[PROVIDED PASSAGE Boundary: Start]

Audio version of Chapter Seventeen
I can’t remember learning to swim. Maybe it was in Istanbul when I was two. In the summers, we moved from the sweltering heat of Ankara to the cooler shores of the Bosporus, where we lived in the embassy yalı, a wooden mansion with a garden that met the water.
She can’t remember that yalı. And over forty-five years of visits to Istanbul, she has never tried to identify it. Yet every time she takes the ferry past those beautiful bygone houses, with their shutters and large, light rooms, she has a yearning. It is as if an unreachable parallel life is awakened and she is overcome with melancholy. Or rather, she prefers to think of the Turkish word, hüzün, in which the melancholy is enriched by sweet sadness, remembrance, and deep loss in the heart.
Maybe I learnt to swim in a pool in the boiling heat of Amman when I was three. Or maybe it was in Cairo a year later.
She remembers Cairo.
The smile of the Sphinx. The pyramids. Riding out to the tangerine groves. White cotton sheets hanging on a line in a breeze. The heavy smoothness of ripe mangoes picked straight from the tree. Boys with tousled hair weaving between the honking cars in the street selling sweet-smelling garlands of jasmine buds.
But what she remembers on a visceral loop is swimming.
Diving and splashing in the huge pool at Cairo’s Gezira Club
Racing underwater to bursting point between silent looming legs
again and again and again
She sees towels laid out on concrete in the sun, waiters serving parents at little tables, small boys with skinny legs running and bomb-jumping with mighty shrieks and splashes.

[PROVIDED PASSAGE Boundary: End]

=== EXERCISE SET ===
1) Edit the stretch of the passage about learning to swim from "She can’t remember" through "She remembers Cairo.", putting "boat" wherever "ferry" appears.
2) Repeat the stretch of the collected data entries from the line containing "I want to click on status-tag: 隐藏, so" through the line containing "coordinates (80, 210).", word for word.
The passage about learning to swim and the entries that come after it are unrelated material.

[RECORD EXTRACTS Boundary: Start]

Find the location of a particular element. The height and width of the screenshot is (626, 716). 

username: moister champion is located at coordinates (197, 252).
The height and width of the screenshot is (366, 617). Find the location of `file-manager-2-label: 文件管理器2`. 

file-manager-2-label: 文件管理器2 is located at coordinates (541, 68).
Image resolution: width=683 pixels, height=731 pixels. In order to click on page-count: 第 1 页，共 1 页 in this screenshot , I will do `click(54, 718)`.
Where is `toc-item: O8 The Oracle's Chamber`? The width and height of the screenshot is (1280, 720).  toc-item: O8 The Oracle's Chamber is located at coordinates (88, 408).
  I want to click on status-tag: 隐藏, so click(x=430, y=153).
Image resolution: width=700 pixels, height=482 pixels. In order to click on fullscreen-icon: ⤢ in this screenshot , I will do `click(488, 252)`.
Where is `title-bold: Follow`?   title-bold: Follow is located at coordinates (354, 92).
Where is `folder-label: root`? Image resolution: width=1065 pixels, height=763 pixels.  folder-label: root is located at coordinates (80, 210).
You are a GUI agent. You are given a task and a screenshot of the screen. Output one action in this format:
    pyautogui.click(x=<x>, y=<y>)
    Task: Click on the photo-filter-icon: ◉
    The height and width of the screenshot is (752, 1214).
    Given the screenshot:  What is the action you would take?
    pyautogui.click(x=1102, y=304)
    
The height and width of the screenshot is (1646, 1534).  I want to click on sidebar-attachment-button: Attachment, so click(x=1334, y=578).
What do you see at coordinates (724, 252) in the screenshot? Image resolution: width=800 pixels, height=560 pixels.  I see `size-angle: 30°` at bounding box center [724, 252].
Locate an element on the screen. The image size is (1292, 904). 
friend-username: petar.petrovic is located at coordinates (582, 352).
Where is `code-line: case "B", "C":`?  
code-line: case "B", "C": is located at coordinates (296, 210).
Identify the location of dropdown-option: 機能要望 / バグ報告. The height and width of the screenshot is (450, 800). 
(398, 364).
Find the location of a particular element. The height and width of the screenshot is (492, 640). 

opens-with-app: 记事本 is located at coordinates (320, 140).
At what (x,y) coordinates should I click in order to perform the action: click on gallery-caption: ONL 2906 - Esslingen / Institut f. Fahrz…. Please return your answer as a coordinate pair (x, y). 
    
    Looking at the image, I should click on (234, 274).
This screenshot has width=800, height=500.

[RECORD EXTRACTS Boundary: End]

=== SOLUTIONS BY TASK ===
1)
She can’t remember that yalı. And over forty-five years of visits to Istanbul, she has never tried to identify it. Yet every time she takes the boat past those beautiful bygone houses, with their shutters and large, light rooms, she has a yearning. It is as if an unreachable parallel life is awakened and she is overcome with melancholy. Or rather, she prefers to think of the Turkish word, hüzün, in which the melancholy is enriched by sweet sadness, remembrance, and deep loss in the heart.
Maybe I learnt to swim in a pool in the boiling heat of Amman when I was three. Or maybe it was in Cairo a year later.
She remembers Cairo.

2)
  I want to click on status-tag: 隐藏, so click(x=430, y=153).
Image resolution: width=700 pixels, height=482 pixels. In order to click on fullscreen-icon: ⤢ in this screenshot , I will do `click(488, 252)`.
Where is `title-bold: Follow`?   title-bold: Follow is located at coordinates (354, 92).
Where is `folder-label: root`? Image resolution: width=1065 pixels, height=763 pixels.  folder-label: root is located at coordinates (80, 210).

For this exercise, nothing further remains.